6. Cosmetic and surgical options — and why people pursue them
For people seeking a less prominent profile, chondrolaryngoplasty (“tracheal shave”) is a recognized cosmetic procedure to reduce the laryngeal prominence; surgical reports indicate the operation is generally effective with relatively few transient complications in published case series [4]. Sources also mention that some transmasculine individuals pursue augmentation, showing that desire to change the prominence cuts both ways depending on gender goals [4].
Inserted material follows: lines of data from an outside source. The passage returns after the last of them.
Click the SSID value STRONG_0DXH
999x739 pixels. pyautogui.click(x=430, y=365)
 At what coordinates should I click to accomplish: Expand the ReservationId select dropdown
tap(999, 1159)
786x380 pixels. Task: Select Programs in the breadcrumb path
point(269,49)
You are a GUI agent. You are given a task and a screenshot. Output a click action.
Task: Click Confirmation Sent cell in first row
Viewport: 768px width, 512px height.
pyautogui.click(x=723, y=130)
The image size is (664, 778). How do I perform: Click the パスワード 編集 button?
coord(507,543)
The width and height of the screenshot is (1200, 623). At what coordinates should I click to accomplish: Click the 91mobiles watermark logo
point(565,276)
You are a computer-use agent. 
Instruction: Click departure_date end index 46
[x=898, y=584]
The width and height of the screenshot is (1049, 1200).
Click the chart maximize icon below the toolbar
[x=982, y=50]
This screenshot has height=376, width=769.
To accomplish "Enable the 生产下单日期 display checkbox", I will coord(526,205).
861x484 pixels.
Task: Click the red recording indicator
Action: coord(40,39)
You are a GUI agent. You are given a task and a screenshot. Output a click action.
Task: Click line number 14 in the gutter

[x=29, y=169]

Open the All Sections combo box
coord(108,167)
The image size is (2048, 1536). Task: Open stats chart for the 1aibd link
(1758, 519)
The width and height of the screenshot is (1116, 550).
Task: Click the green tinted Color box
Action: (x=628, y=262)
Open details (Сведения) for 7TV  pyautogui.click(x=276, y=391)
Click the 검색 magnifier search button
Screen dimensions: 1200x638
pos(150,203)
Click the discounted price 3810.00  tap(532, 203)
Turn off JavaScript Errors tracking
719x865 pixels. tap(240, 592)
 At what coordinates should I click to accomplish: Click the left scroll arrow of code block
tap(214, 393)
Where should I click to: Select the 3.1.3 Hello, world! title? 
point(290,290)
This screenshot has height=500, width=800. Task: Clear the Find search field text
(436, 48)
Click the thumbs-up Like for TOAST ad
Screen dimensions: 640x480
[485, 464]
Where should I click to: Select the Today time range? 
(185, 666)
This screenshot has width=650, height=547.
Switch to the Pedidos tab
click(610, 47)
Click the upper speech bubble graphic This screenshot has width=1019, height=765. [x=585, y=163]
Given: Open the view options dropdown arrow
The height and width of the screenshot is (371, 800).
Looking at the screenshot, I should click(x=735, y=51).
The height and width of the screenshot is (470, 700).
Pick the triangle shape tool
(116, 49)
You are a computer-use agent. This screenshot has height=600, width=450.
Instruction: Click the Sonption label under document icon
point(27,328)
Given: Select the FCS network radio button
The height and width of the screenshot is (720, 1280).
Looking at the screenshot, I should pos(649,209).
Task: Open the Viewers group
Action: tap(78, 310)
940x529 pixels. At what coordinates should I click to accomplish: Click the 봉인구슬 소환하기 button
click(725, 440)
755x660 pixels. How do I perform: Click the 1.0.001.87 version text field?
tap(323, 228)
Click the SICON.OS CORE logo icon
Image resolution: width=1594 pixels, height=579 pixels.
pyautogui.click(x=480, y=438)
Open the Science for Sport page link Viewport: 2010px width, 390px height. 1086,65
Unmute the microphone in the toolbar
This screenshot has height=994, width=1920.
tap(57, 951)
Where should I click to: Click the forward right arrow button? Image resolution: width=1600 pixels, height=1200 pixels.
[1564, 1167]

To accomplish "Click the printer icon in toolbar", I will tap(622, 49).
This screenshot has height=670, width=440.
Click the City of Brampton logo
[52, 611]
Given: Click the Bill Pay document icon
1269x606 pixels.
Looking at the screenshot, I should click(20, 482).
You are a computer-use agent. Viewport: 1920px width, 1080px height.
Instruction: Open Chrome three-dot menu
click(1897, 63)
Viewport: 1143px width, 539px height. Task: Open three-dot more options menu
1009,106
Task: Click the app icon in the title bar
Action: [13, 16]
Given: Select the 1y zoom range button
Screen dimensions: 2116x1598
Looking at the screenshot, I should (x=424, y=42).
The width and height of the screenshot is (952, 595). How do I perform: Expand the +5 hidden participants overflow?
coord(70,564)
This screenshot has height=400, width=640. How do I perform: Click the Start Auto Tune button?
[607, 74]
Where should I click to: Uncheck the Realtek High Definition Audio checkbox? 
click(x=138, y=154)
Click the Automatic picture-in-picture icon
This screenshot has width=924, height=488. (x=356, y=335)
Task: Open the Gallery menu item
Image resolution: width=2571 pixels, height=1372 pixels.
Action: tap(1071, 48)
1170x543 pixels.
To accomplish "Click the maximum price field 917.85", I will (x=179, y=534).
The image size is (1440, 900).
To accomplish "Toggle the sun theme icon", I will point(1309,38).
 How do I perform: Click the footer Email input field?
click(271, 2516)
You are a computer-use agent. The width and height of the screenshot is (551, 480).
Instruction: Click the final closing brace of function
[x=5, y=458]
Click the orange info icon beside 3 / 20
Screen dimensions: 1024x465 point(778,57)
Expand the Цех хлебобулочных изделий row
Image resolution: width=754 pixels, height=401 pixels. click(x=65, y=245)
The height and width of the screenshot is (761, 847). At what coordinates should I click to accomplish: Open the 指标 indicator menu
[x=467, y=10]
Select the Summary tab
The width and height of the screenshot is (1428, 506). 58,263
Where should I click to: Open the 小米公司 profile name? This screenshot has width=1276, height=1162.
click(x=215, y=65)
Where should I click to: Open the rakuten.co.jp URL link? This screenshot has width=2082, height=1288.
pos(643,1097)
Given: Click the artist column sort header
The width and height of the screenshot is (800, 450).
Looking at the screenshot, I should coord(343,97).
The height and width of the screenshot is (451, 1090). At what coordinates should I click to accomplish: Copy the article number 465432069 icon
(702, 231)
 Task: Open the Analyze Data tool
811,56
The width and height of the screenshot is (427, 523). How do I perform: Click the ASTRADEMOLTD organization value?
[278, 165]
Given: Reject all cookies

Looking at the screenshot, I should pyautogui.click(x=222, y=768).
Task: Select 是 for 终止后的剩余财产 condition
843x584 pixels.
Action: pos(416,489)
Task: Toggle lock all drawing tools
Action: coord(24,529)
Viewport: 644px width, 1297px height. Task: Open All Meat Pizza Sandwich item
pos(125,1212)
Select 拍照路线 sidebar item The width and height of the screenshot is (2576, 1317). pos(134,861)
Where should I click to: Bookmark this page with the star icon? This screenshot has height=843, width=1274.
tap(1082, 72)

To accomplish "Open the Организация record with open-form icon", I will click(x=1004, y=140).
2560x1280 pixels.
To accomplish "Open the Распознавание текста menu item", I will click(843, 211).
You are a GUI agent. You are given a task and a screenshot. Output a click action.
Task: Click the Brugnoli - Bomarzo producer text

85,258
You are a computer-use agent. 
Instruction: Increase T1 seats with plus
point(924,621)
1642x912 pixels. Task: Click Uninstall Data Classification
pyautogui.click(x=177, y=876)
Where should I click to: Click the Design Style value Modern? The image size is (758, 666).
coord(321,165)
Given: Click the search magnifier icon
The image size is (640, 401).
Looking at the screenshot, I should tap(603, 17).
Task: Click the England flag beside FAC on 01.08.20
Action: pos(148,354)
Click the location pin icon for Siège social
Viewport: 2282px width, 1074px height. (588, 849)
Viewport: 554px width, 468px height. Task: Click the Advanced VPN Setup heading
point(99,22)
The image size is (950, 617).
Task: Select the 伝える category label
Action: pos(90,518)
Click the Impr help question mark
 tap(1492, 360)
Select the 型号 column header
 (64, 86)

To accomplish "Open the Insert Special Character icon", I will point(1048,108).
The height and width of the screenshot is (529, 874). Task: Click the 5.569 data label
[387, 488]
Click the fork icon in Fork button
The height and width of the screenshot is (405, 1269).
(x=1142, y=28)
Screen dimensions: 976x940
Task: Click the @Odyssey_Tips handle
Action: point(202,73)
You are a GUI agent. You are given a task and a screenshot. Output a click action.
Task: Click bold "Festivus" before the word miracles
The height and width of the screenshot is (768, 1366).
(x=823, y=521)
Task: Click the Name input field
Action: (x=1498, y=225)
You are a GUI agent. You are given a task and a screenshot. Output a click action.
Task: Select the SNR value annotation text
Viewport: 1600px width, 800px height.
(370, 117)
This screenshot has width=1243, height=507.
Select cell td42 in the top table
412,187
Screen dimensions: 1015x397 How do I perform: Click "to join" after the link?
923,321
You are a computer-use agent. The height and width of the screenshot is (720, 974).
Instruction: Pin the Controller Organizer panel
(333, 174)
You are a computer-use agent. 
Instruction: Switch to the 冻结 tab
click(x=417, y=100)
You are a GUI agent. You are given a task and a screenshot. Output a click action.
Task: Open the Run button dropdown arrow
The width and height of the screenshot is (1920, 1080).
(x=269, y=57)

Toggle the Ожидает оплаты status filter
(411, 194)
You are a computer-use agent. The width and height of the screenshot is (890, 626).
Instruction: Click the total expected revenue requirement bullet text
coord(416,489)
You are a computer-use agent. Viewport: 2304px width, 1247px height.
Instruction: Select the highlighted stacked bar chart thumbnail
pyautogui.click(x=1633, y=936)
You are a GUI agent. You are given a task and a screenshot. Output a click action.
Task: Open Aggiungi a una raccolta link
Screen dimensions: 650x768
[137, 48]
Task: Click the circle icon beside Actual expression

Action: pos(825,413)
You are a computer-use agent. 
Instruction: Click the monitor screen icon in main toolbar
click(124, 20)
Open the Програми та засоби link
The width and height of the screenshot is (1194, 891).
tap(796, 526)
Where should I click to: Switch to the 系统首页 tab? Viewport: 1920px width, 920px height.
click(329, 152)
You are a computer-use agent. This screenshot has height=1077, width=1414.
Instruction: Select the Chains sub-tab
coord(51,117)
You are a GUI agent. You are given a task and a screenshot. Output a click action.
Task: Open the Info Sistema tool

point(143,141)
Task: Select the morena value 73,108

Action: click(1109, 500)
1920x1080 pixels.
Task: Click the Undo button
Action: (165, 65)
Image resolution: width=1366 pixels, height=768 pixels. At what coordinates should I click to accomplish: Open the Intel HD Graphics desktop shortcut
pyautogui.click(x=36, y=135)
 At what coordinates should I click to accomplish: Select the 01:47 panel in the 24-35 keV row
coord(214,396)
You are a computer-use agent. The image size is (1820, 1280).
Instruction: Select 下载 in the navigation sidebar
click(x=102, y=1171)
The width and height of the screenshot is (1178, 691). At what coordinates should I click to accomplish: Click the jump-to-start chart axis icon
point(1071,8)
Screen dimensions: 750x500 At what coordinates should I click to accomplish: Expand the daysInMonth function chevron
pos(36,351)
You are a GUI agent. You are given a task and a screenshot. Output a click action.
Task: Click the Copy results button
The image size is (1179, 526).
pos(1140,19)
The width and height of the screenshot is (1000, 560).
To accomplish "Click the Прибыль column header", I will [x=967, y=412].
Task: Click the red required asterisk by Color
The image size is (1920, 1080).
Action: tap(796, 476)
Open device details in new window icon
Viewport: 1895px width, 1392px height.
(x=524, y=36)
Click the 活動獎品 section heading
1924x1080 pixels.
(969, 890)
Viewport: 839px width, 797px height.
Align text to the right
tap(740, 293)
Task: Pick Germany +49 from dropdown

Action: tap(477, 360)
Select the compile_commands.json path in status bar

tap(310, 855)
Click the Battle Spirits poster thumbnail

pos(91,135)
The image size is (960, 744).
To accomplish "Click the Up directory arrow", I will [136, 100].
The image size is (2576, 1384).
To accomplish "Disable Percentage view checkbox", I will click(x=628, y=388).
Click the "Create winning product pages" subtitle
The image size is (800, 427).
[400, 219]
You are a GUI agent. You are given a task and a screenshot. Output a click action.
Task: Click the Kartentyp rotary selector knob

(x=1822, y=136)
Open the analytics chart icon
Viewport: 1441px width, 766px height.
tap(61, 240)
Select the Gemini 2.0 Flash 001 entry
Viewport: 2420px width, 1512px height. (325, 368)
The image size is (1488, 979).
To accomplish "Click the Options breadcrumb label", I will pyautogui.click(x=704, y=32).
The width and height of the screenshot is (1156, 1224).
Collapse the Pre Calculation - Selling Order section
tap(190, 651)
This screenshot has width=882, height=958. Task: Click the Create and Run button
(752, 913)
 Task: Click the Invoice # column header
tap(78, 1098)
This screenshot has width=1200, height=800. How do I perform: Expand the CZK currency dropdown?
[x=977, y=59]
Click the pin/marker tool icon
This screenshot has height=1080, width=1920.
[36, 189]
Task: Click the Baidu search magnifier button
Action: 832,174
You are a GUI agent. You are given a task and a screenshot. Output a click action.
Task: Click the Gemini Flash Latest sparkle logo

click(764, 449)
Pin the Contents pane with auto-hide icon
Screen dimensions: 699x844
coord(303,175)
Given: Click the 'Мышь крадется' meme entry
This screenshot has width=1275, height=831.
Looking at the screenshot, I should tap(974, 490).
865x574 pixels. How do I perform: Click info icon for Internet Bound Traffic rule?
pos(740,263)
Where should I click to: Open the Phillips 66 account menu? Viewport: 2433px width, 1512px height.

7. Limitations, disagreements and what the sources do not say
Clinical anatomy and patient-education pages broadly agree on mechanisms (cartilage size/angle, testosterone, genetics, body habitus) but differ in emphasis: some prioritize hormonal explanations [2] [6] while anatomical reviews stress the internal angle and structural differences [1]. Available sources do not provide population-level prevalence data for how many cisgender women have visibly prominent Adam’s apples, and they do not quantify the threshold of “prominence” versus normal variation (not found in current reporting).
Takeaway: a prominent Adam’s apple in a woman most often reflects normal anatomic variation amplified by hormonal exposure, genetics or body habitus; sudden changes or other symptoms should prompt medical evaluation, and cosmetic surgery is an established, elective option for those seeking alteration [1] [2] [8] [4].